__EXERCISE INSTRUCTIONS__
Write the next part of the article on the 2020 outlook for roadbuilders and aggregate producers across Canadian provinces, picking up after its final sentence.

__TEXT EXCERPT__
◇ ◇ ◇ ◇ ◇ ◇ ◇
Half full, half empty
By Grant Cameron
Outlook for 2020 varies greatly by province
By Grant Cameron
For roadbuilding contractors and aggregate producers in many Canadian provinces, the glass appears to be half full in 2020, but for others it’s half empty.
While challenges remain, such as a generally tight labour supply and legislative issues specific to individual regions, those in Ontario and British Columbia are generally optimistic about the year ahead.
Not so much, though, for those in Manitoba where budgets are soft and uncertainty exists over provincial and municipal spending plans, Alberta where provincial austerity will no doubt trickle down to municipalities, and Quebec where a slight downturn is anticipated in road and heavy construction work.
Nationwide, there are some encouraging signs. A number of large road and infrastructure projects are slated to get underway in many provinces and new housing starts are expected to rebound, following two years of declines. Canada Mortgage and Housing Corporation (CMHC) reports that favourable economic conditions will support strong growth in starts in B.C. while Ontario and The Prairies will also see a rise.
The latest progress report from the Canada Infrastructure Bank shows the Crown corporation has now committed just over $4 billion for projects, including $1.28 billion for the Réseau express métropolitain (REM) light rail transit project in Montreal, $2 billion for a Metrolinx Go Rail expansion project in Toronto area, and $55 million for a VIA Rail high-frequency rail project in the Quebec City to Toronto corridor.
Still, the outlook varies depending on the province.
In Ontario, roadbuilders and aggregate producers expect a good year. Work has begun on the $1.4-billion Hurontario LRT from Port Credit to Brampton and an 18-kilometre widening of Highway 401 from Mississauga to Milton.
Andrew Hurd, director of policy and stakeholder relations at the Ontario Road Builders’ Association, says the two highway projects alone will provide an obvious boost to the industry.
Spending announced in the 2019-20 Ontario capital budget was just over $2.3 billion – slightly higher than the previous year – and the province announced in 2019 it would spend $144 billion over 10 years on infrastructure, with $66 billion earmarked for transit and another $22 billion for highways.
◇ ◇ ◇ ◇ ◇ ◇ ◇
__GIVEN DATA__
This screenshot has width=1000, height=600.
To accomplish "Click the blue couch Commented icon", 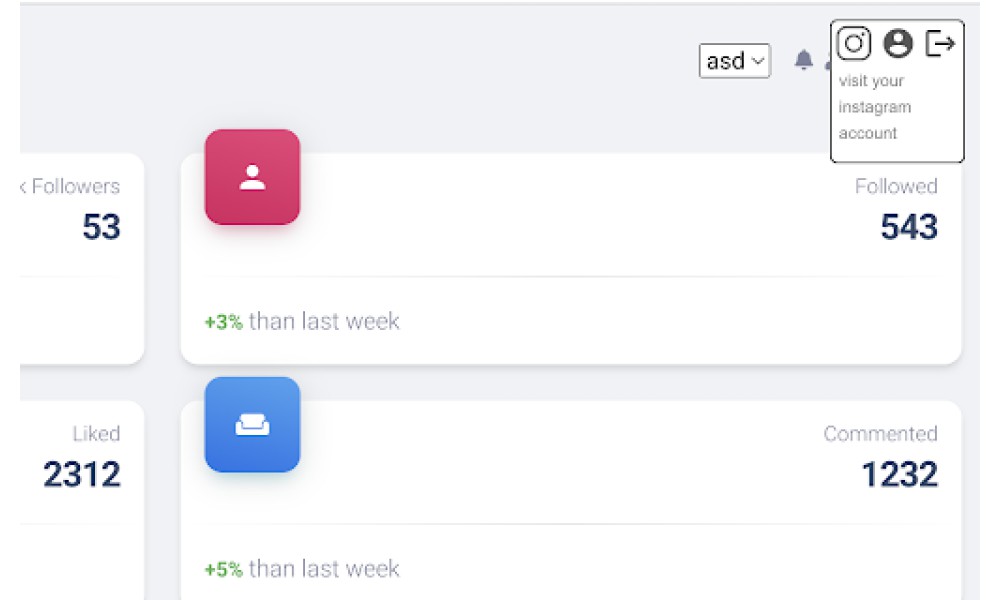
◇ ◇ ◇ ◇ ◇ ◇ ◇
__ANSWER TO THIS EXERCISE__
Roadbuilders are hoping that trend will go on, says Hurd. “We’re looking for a continuation of that stability and the more is better. I think there’s a general agreement that infrastructure spending is a wise investment.”
Norm Cheesman, executive director of the Ontario Stone, Sand & Gravel Association, says while the housing market is expected to pick up, municipal spending doesn’t seem to be especially strong in roadbuilding.
“The industry predicts that volumes will be the same or lower, and that business will be similar to 2019,” he says.
Cheesman is anticipating some major provincial infrastructure spending announcements but cautions that there is always significant lag time between any announcement and contracts for work being signed.
While the province recently pulled the plug on an LRT project for Hamilton, he is expecting some word soon on the possibility of a highway along the Niagara Peninsula, something that’s been discussed for decades.
A concern for producers, he notes, is a prohibition on the extraction of aggregates in new sites in the province’s natural heritage area because of endangered species – whether or not the extraction would have an impact, as there are 117 endangered and 54 threatened species in Ontario and, due to the number of species and their transient nature, almost all current aggregate applications contain such habitat.
In B.C., roadbuilding contractors are optimistic, as large projects like Site C are underway and others like TransLink’s $2.83-billion Broadway Subway Project in Vancouver and $1.4-billion Pattullo Bridge replacement will be started in 2020. Meanwhile, bids on highway work at Kicking Horse Pass will be let.
“We know there’s work out there and it’s going to be let by both government and private industry,” says Kelly Scott, president of the B.C. Road Builders and Heavy Construction Association. “I think so far so good in B.C.”
While the government is under pressure to balance the books, the sense is that the investments will be there, he says, while the private sector certainly seems to be going ahead full steam with projects as well.
BC Hydro continues to invest in projects, as does the Port of Vancouver which is making significant investments throughout the Lower Mainland, says Scott.
Labour is still a concern, though, he notes, but contractors seem to be getting by.
“I think the issue is just timing of projects. When they all align and they have all these projects going on all at once, there is a bit of an issue. There still is a need for skilled labour out there but I’ve not heard of a contractor turning work down because of lack of workers. But it is a concern of the industry going forward,” Scott says.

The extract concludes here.